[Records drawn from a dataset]
==================================================

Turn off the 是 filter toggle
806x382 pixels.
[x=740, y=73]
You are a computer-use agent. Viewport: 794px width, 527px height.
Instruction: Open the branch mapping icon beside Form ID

==================================================

- **THE TASK**:
No lines before the one containing "You are a computer-use" belong in the answer; write out that line and each one after it exactly, through the end of the records.

- **FINAL ANSWER**:
You are a computer-use agent. Viewport: 794px width, 527px height.
Instruction: Open the branch mapping icon beside Form ID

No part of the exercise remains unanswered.